▶ The problem:
Each line in the entries below that contains the word "computer" counts once. Report how many there are and nothing more.

▶ Dataset extract:
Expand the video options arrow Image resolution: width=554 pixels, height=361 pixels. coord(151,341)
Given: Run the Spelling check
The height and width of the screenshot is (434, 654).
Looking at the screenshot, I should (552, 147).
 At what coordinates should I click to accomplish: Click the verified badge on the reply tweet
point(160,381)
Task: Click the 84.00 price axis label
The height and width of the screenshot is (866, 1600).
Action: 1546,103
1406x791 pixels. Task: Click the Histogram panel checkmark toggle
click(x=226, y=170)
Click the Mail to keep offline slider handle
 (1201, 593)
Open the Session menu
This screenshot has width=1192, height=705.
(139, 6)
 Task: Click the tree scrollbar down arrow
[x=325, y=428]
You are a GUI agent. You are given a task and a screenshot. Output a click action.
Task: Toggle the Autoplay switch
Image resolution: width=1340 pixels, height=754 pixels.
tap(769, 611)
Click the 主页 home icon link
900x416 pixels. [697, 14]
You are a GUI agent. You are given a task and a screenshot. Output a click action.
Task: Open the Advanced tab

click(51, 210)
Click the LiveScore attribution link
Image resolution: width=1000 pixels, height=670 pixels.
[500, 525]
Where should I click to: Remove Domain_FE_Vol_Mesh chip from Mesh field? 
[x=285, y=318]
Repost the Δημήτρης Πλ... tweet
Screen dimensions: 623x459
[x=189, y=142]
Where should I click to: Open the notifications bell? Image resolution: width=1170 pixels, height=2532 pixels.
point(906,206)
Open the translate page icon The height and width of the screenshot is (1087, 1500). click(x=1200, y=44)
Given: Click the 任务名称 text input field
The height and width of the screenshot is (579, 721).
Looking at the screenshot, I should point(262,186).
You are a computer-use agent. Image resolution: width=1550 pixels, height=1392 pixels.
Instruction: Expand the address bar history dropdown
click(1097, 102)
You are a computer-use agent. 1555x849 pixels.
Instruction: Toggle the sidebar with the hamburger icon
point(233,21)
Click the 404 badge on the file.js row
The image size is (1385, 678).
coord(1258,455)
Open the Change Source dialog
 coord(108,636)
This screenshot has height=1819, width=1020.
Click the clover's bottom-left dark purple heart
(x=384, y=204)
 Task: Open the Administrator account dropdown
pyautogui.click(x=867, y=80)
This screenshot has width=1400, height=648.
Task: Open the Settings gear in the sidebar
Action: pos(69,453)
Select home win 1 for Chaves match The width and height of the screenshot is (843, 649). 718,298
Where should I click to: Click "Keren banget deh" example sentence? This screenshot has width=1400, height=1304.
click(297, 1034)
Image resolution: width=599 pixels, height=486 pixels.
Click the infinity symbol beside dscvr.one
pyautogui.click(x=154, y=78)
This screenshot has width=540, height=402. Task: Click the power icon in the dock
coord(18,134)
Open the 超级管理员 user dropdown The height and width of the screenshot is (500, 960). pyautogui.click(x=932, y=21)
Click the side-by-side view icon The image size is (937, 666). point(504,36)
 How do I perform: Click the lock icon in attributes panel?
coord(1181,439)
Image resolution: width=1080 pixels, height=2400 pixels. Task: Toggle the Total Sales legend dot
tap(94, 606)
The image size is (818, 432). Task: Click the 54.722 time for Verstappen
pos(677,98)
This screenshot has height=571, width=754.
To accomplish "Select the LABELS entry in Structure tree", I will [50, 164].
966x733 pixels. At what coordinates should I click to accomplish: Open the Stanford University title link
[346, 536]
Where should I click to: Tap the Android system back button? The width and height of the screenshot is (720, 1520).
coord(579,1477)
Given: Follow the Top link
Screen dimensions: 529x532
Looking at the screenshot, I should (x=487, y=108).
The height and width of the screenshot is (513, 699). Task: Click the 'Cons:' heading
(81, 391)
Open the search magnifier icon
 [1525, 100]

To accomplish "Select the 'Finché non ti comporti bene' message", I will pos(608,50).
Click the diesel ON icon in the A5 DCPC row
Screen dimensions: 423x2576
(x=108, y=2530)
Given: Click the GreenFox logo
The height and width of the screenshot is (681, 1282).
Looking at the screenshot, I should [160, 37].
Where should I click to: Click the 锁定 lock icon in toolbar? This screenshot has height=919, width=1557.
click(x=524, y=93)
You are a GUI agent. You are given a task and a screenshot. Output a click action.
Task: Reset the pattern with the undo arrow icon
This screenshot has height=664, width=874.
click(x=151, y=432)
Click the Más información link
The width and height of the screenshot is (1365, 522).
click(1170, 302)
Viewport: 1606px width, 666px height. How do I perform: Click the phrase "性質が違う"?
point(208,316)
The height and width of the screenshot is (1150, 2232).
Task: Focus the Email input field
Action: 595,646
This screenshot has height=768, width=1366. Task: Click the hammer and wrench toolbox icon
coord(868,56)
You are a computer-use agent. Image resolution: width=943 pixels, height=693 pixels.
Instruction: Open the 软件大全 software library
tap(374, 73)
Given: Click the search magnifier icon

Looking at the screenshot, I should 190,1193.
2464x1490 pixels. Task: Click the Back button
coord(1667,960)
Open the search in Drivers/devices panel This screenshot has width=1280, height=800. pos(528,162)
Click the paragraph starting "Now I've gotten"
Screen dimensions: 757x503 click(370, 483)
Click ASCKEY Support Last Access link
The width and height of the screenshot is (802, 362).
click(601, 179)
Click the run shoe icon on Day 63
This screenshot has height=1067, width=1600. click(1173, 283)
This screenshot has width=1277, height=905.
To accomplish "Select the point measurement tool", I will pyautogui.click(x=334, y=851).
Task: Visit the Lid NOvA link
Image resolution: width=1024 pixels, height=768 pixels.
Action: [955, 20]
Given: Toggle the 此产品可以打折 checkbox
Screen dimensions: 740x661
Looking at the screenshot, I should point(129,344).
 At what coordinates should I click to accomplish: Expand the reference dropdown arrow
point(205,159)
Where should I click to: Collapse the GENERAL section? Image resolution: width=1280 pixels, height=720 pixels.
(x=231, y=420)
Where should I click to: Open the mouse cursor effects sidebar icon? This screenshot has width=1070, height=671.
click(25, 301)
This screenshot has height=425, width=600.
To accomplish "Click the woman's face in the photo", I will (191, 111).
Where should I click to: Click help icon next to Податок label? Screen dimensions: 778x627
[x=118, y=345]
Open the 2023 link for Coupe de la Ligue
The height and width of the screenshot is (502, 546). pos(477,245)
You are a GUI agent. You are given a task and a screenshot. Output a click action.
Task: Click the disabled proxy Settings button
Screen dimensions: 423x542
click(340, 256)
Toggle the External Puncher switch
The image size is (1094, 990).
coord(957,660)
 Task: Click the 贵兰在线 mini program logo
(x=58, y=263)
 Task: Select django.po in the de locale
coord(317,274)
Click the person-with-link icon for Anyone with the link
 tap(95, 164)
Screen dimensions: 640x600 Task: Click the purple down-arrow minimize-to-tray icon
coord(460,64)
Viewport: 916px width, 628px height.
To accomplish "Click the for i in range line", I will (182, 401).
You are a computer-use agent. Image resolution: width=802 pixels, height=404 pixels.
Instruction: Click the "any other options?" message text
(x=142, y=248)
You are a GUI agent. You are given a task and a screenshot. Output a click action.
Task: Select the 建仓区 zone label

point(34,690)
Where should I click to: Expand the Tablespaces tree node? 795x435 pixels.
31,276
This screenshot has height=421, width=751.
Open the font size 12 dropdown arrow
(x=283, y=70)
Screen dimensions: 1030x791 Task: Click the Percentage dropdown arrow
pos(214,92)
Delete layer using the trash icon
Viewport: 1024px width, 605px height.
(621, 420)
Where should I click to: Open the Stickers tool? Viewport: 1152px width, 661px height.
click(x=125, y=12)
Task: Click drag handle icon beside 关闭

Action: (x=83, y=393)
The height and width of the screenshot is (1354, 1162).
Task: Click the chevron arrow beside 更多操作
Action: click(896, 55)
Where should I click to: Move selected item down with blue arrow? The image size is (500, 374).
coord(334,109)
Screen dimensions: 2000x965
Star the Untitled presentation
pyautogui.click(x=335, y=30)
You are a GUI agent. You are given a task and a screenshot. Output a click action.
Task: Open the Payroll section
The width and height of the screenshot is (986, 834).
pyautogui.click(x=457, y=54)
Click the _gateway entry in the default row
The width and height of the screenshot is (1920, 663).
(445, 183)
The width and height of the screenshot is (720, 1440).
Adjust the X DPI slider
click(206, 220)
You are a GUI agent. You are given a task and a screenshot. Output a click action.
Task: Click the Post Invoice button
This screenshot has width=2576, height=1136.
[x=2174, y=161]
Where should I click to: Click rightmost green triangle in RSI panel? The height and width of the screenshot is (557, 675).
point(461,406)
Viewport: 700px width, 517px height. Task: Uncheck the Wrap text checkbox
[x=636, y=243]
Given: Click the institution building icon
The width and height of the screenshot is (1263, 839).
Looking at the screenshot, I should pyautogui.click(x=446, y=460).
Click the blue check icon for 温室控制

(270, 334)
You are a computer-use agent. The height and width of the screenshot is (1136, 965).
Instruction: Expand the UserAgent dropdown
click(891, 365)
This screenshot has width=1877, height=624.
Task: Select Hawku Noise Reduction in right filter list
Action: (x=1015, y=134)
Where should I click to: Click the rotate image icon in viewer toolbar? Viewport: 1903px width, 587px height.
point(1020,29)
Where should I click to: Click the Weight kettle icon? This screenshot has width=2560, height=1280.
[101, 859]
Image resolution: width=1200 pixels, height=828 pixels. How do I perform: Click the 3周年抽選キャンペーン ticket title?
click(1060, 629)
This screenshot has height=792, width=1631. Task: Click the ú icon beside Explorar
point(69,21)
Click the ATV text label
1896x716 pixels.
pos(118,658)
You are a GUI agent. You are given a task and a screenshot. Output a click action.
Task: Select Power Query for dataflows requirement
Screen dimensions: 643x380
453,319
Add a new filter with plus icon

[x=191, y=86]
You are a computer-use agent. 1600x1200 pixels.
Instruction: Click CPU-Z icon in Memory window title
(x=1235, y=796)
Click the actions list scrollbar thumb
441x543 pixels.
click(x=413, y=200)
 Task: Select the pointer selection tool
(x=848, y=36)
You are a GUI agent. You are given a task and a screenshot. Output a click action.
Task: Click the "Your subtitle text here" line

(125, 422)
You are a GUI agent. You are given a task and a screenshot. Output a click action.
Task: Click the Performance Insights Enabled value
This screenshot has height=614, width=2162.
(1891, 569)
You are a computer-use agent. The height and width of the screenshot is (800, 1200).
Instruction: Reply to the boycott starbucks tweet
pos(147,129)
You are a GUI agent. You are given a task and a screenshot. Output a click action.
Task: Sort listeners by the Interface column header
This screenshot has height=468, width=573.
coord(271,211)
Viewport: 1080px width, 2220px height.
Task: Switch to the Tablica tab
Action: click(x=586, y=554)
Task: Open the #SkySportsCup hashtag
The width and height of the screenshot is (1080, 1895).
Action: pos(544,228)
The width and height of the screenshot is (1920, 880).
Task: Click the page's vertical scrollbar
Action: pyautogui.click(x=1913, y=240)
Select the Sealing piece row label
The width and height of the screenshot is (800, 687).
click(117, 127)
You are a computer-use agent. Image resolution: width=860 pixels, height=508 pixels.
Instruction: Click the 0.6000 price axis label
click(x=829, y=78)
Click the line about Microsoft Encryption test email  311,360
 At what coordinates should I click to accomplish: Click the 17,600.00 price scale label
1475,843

▶ Solved problem:
8